Skype mai 17, 2006
Posted by Postmaster in Home of the Future, Office of the Future.trackback
Skype is a peer-to-peer Voice-over-IP (VoIP) network, allowing its users to call other Skype users for free. Skype also provides paying services allowing users to call traditional telephone numbers (SkypeOut, free in North America) and receive calls from traditional phones (SkypeIn). Skype develops additional services such as video calling and Skypecast (released on May 3, 2006), live and moderated conversations allowing groups of up to 100 people to talk to one another with a virtual microphone being passed around. Skype was bought by eBay in October 2005.

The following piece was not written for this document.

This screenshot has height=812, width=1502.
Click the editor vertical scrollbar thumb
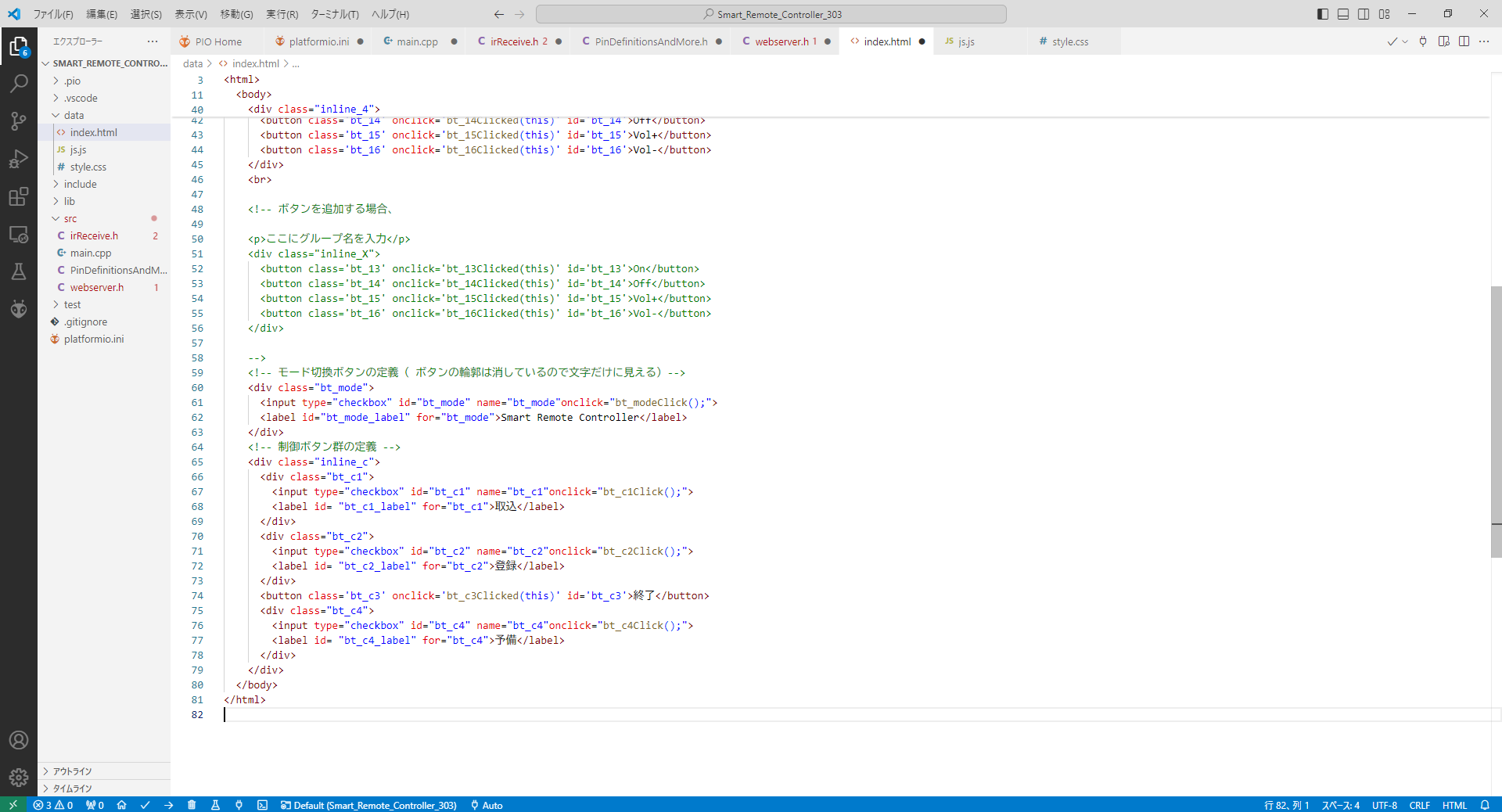pos(1496,422)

Skype is very popular: the software has been downloaded some 250 million times and it was reported that six million concurrent Skype users were on line as of March 27, 2006. Skype hit 100 million registered Skype Names on April 27, 2006.

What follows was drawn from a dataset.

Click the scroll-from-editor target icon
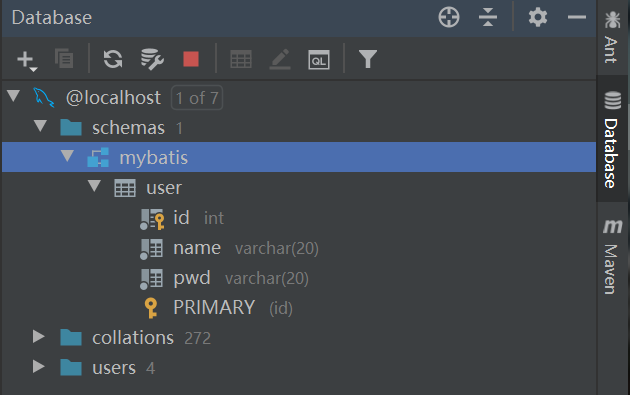 [449, 17]
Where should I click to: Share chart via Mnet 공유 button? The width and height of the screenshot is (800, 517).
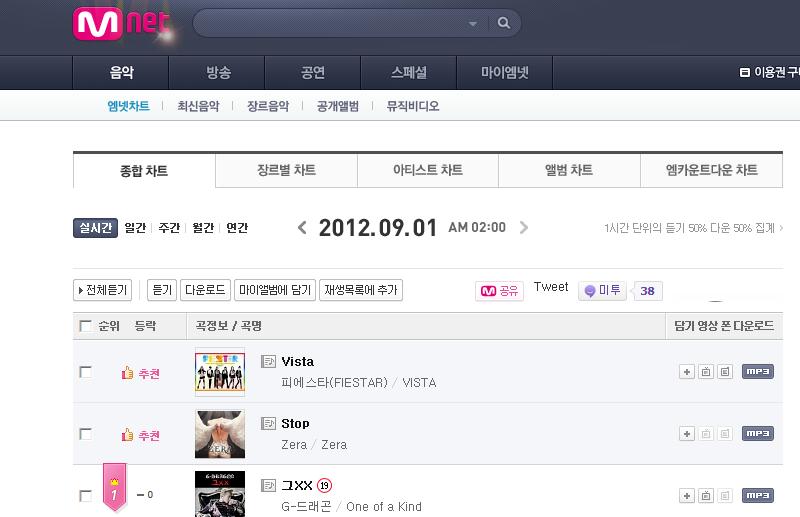tap(499, 291)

There is however criticism against Skype and some large organisations banned it from their networks:
- Skype is a proprietary software program using undocumented protocols ("blackbox"), as opposed to VoIP applications that use standard and open VoIP protocols.
- Skype is a peer-to-peer network over client machines, with clients on fast connections becoming major exchange points; according to Computerworld, “in supernode mode, Skype is reputedly able to saturate 100 Mbit/second connections.”

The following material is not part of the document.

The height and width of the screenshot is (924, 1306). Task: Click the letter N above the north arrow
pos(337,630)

- It bypasses firewalls and there is no control over information flows; although it has never happened, it could potentially be used to hack corporate networks.
Other large corporations use it: USRobotics’ customers can call Customer Support via Skype and Info-Tech reports that 17 million Skypers worldwide use it for business.
Skype has a headstart on the VoIP market, but strong competition is awaiting: Google Talk, Yahoo! Messenger, Microsoft Live Messenger and AOL Instant Messenger all offer (or will offer) similar telephony functions.